1. Basic Data Analysis: They found that isotope values became more consistent within each individual when focusing on bones that grow in similar ways (such as wing and leg bones referred to as long bones). This consistency made it easier to distinguish between individuals.

2. Overlap Analysis: Almost all the hawks had similar isotope values but overlap decreased when only long bones were used. Such bones provide the clearest chemical differences because they likely represent an average of an individual’s diet over its life, while other bones represent diet closer to when the bird perished.

3. Predictive Modeling: Using machine learning techniques, the authors tested over 900 different model iterations. The most accurate models came from those that just used long bones and all three isotopes at once. These models correctly predicted individual identity about 75–78% of the time.

Why It Matters

Understanding how many animals were present at a site is important for interpreting how people lived in the past. In many Indigenous cultures, animals are regarded as relatives and teachers, not simply resources. Each individual animal holds value—not only biologically, but spiritually and culturally.

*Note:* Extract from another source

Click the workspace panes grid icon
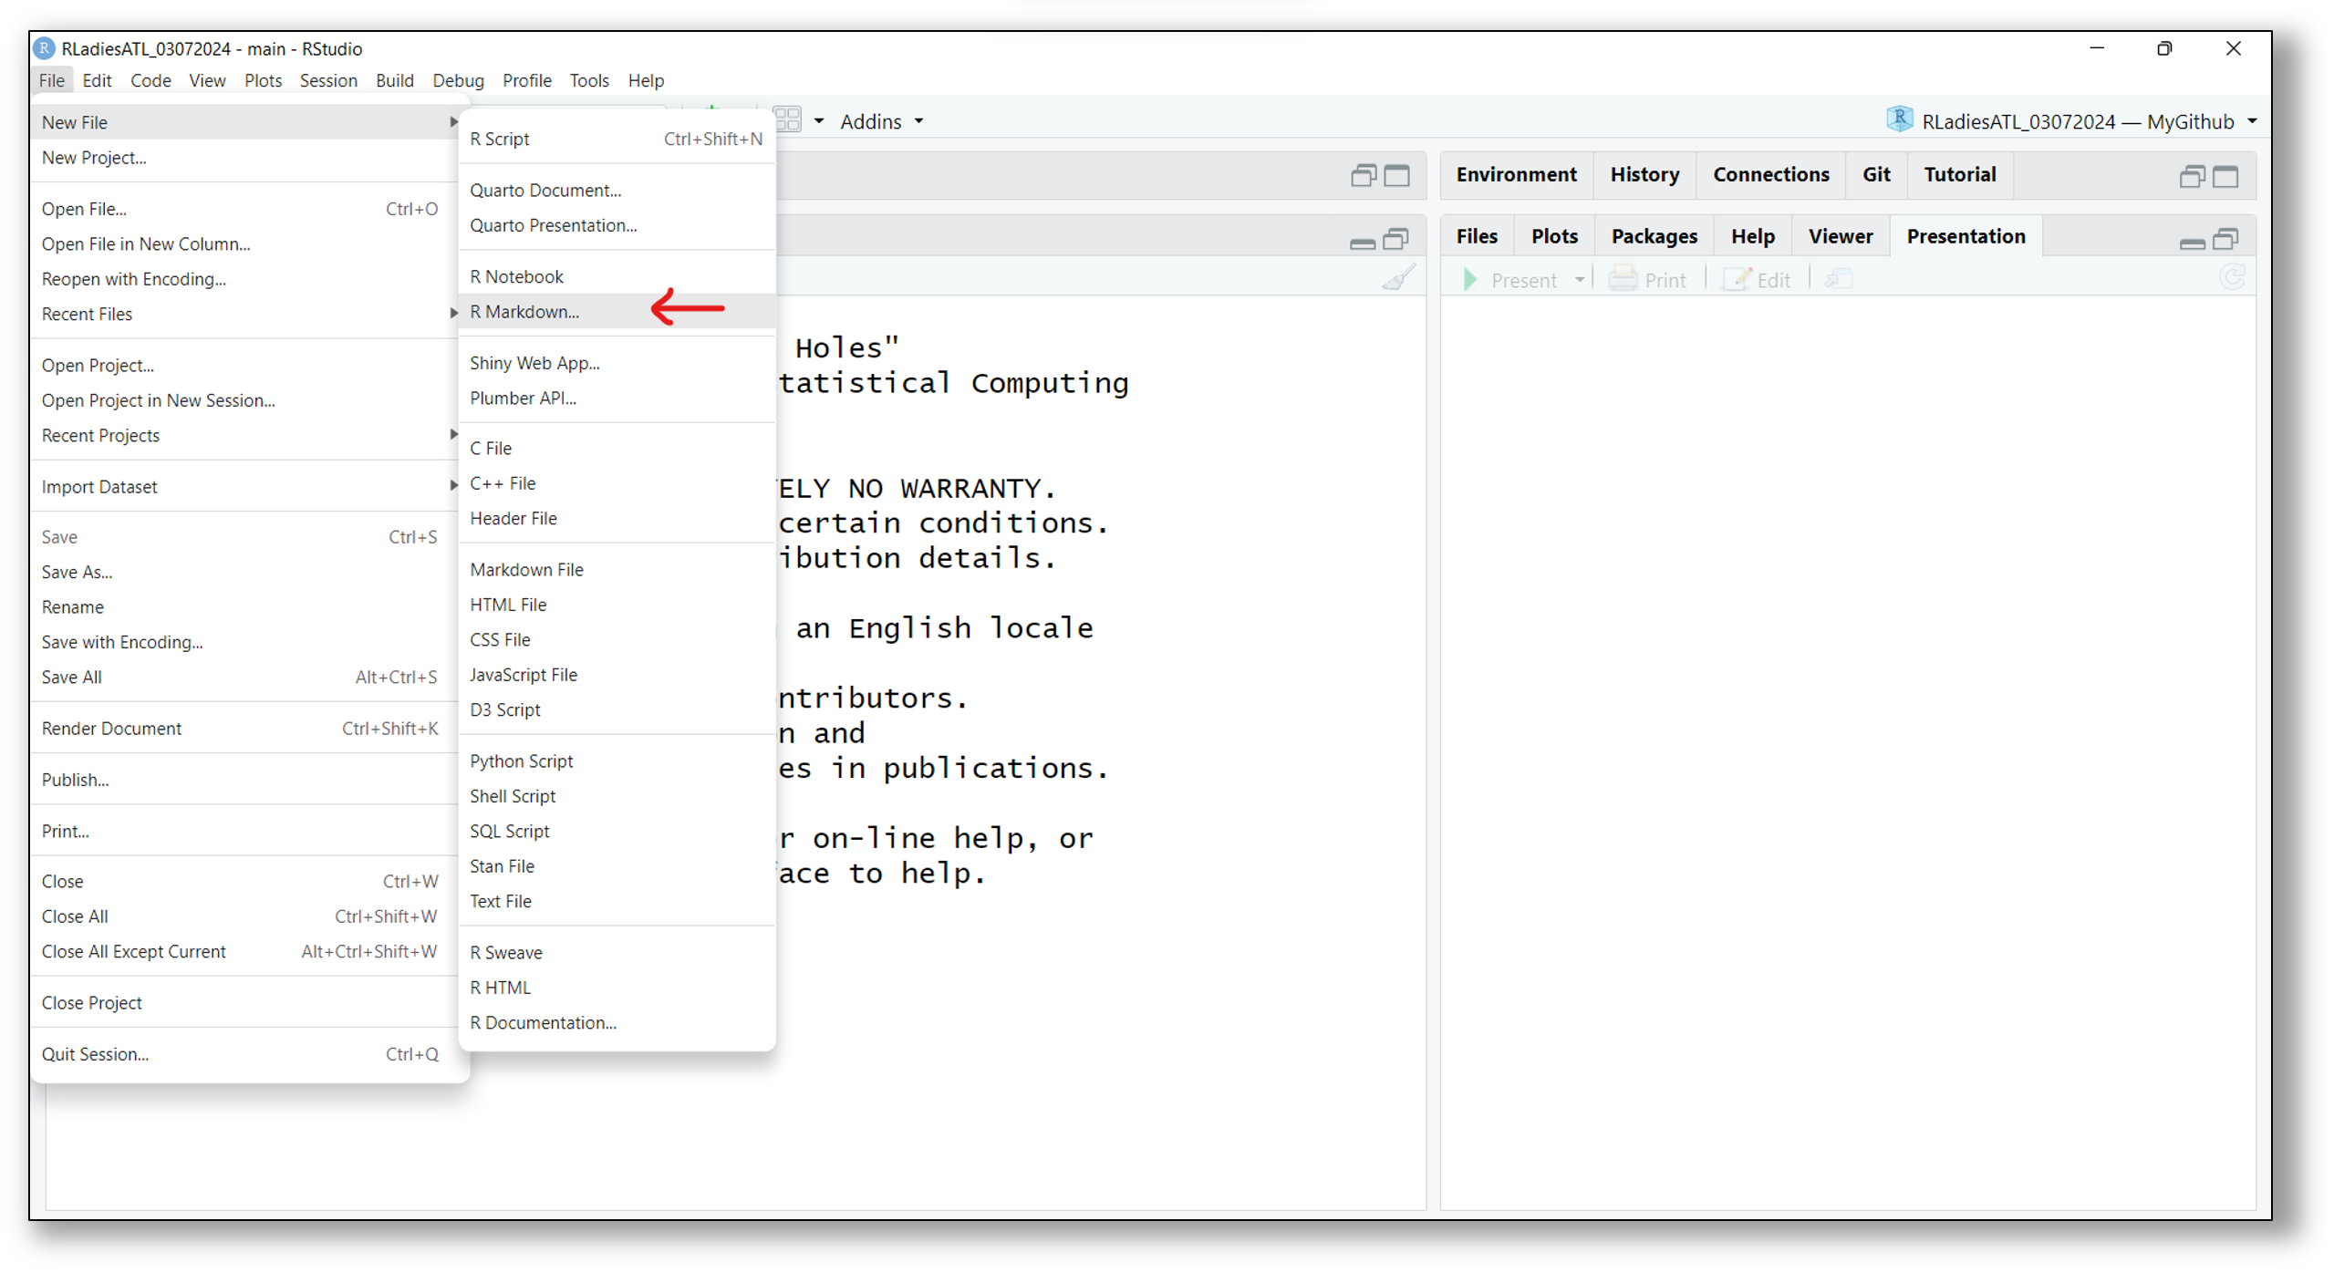This screenshot has width=2334, height=1273. point(786,120)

Stable isotope analysis, when used thoughtfully, has the potential to support a more nuanced and respectful understanding of such relationships. It can help researchers trace patterns of hunting, food sharing, and even ceremonial use of animals—without erasing the individuality of the animals themselves.

A Step Forward, with Care

While the study shows some promise, it highlights many challenges. Isotope values can vary widely even within a single animal, and different tissues grow and change at different rates. The method is not perfect—but it opens the door to further research that centers both scientific rigor and cultural awareness.

By continuing to refine these approaches, and by partnering with descendant communities who bring deep knowledge of the landscapes and animals involved, archaeologists can better honor the full context in which these remains exist.

Did You Know? Cooper’s hawks are agile hunters that weave through forests at high speed to catch smaller birds. In life, they are part of vibrant ecosystems. In death, their remains can help tell stories that connect ecology, culture, and care for the past.